*What to produce*. Rewrite the records below as a numbered list, beginning with the first line and stopping after the line that contains "will (x=491, y=185).". Leave out blank lines.

*Extracted records*.
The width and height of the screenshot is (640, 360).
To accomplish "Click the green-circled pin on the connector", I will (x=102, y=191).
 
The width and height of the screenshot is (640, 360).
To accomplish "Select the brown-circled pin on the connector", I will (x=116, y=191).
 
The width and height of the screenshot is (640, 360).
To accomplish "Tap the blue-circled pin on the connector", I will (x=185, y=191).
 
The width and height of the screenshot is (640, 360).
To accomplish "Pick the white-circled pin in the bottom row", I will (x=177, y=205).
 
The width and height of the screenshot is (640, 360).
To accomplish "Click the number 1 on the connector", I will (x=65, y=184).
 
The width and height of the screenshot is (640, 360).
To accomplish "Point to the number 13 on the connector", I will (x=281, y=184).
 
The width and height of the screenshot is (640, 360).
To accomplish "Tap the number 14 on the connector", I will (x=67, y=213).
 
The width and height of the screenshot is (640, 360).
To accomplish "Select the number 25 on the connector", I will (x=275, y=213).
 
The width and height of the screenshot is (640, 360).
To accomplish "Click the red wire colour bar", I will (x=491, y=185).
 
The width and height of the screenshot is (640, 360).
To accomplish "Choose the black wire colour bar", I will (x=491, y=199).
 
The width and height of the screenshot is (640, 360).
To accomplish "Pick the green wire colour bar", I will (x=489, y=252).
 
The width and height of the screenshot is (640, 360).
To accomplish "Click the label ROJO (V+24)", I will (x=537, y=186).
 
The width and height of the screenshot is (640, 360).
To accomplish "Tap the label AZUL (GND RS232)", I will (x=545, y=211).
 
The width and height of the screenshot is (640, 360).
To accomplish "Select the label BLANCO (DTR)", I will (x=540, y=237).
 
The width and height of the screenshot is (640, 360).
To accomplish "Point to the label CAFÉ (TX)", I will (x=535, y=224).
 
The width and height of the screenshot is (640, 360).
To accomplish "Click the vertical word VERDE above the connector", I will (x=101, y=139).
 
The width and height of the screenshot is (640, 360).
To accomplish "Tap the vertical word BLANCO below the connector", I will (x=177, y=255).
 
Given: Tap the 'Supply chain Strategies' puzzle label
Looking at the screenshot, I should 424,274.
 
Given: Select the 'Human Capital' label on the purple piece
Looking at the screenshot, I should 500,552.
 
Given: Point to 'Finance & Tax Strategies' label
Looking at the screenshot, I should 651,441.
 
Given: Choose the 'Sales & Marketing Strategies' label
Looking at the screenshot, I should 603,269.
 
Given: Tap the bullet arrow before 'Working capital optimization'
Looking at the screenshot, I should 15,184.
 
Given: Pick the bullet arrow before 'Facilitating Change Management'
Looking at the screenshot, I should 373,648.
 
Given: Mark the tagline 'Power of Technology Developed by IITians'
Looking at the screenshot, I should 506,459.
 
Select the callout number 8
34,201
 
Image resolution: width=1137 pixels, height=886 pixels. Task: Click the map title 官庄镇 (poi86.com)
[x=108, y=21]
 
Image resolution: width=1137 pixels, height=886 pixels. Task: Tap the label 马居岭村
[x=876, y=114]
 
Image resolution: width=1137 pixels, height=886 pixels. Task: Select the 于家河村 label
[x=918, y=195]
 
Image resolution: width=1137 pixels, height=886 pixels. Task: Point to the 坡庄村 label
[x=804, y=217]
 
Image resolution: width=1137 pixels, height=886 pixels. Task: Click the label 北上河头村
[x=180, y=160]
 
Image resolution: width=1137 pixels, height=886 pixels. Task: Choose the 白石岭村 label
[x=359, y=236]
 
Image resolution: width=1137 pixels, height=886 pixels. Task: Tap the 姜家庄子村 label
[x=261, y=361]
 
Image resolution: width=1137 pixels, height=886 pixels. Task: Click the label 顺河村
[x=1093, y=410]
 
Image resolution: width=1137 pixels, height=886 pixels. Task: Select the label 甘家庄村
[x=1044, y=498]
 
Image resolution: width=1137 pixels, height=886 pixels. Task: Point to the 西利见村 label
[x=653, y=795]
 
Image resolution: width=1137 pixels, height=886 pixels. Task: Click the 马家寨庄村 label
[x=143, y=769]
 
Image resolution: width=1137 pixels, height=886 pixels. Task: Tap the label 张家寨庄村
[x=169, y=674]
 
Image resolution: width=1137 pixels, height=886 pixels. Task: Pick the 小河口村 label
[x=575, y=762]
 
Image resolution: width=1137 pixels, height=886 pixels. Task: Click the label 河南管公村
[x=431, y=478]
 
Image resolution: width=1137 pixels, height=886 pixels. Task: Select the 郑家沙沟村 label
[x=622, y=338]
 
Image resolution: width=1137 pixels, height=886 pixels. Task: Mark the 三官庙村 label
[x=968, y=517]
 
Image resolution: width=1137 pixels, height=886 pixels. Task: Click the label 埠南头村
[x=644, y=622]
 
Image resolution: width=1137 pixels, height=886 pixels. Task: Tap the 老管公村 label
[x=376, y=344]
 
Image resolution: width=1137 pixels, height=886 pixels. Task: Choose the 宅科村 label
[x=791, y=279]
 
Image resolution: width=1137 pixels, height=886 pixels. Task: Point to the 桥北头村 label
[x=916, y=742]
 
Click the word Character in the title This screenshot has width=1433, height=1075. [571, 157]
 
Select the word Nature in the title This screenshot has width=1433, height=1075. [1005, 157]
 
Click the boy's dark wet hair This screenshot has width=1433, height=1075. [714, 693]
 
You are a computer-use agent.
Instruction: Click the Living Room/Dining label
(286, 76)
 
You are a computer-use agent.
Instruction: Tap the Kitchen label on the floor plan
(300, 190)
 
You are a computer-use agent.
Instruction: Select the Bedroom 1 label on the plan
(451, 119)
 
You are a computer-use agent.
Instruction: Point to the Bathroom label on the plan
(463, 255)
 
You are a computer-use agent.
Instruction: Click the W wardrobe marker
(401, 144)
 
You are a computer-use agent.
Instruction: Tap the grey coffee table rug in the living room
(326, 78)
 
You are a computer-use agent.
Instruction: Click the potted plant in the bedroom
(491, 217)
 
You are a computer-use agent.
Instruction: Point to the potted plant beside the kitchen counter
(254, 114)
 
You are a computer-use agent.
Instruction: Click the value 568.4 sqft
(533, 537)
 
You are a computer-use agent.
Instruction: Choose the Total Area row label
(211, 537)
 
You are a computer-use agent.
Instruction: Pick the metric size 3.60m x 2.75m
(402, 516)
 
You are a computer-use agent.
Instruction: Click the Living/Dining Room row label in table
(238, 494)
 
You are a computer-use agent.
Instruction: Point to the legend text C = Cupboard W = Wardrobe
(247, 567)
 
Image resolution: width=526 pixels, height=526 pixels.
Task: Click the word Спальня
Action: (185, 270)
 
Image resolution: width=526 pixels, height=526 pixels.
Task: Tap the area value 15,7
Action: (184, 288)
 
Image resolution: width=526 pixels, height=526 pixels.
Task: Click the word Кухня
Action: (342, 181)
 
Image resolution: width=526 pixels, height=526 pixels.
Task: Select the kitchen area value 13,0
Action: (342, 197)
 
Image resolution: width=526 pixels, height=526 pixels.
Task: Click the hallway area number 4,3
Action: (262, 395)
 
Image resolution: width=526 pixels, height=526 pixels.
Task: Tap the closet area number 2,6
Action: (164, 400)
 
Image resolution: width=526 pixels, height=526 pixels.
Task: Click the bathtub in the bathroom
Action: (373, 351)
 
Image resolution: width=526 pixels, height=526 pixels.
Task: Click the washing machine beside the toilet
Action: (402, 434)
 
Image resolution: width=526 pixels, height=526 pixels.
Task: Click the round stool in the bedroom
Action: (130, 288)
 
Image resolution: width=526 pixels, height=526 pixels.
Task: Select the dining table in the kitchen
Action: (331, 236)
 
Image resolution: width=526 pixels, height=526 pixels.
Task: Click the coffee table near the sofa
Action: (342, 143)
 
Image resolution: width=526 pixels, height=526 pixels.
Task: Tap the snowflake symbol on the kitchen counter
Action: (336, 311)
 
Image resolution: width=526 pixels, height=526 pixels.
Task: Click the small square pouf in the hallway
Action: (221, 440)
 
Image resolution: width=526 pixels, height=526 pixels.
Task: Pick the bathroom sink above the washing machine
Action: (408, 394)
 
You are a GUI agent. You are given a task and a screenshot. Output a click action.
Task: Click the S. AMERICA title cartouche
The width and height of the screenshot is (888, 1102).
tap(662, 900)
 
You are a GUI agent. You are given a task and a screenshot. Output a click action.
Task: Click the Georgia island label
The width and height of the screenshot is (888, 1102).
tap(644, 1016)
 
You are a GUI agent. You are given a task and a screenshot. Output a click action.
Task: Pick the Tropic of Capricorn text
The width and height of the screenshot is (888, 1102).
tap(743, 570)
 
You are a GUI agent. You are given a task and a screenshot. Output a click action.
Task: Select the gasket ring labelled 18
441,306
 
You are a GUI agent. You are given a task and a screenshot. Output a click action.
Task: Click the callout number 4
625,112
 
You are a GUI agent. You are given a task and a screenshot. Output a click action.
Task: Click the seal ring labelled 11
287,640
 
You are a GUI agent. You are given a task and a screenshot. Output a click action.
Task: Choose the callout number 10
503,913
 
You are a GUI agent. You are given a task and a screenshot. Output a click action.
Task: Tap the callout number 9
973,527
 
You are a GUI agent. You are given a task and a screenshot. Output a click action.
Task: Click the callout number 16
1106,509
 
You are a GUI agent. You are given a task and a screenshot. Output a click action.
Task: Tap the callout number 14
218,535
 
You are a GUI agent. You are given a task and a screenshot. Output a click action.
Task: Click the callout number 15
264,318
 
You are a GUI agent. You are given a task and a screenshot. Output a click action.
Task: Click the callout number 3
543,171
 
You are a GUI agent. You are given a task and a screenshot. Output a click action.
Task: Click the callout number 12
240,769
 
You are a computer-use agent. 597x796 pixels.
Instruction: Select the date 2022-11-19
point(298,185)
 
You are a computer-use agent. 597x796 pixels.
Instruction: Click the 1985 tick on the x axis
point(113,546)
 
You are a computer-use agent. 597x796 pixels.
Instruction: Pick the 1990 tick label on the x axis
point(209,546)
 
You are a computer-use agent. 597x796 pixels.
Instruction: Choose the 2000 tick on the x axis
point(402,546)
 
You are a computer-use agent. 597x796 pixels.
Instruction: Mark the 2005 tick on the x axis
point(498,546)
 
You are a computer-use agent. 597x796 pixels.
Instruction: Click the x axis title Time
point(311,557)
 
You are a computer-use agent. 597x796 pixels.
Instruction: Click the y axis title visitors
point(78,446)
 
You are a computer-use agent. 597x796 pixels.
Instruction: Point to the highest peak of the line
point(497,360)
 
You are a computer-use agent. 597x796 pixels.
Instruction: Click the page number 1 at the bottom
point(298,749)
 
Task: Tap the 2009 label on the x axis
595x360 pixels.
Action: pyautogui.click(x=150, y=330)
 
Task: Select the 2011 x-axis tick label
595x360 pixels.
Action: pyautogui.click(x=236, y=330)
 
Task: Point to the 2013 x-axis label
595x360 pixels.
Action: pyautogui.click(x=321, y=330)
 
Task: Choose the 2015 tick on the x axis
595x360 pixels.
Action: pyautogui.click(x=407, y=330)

*Answer to this task*.
1. The width and height of the screenshot is (640, 360).
2. To accomplish "Click the green-circled pin on the connector", I will (x=102, y=191).
3. The width and height of the screenshot is (640, 360).
4. To accomplish "Select the brown-circled pin on the connector", I will (x=116, y=191).
5. The width and height of the screenshot is (640, 360).
6. To accomplish "Tap the blue-circled pin on the connector", I will (x=185, y=191).
7. The width and height of the screenshot is (640, 360).
8. To accomplish "Pick the white-circled pin in the bottom row", I will (x=177, y=205).
9. The width and height of the screenshot is (640, 360).
10. To accomplish "Click the number 1 on the connector", I will (x=65, y=184).
11. The width and height of the screenshot is (640, 360).
12. To accomplish "Point to the number 13 on the connector", I will (x=281, y=184).
13. The width and height of the screenshot is (640, 360).
14. To accomplish "Tap the number 14 on the connector", I will (x=67, y=213).
15. The width and height of the screenshot is (640, 360).
16. To accomplish "Select the number 25 on the connector", I will (x=275, y=213).
17. The width and height of the screenshot is (640, 360).
18. To accomplish "Click the red wire colour bar", I will (x=491, y=185).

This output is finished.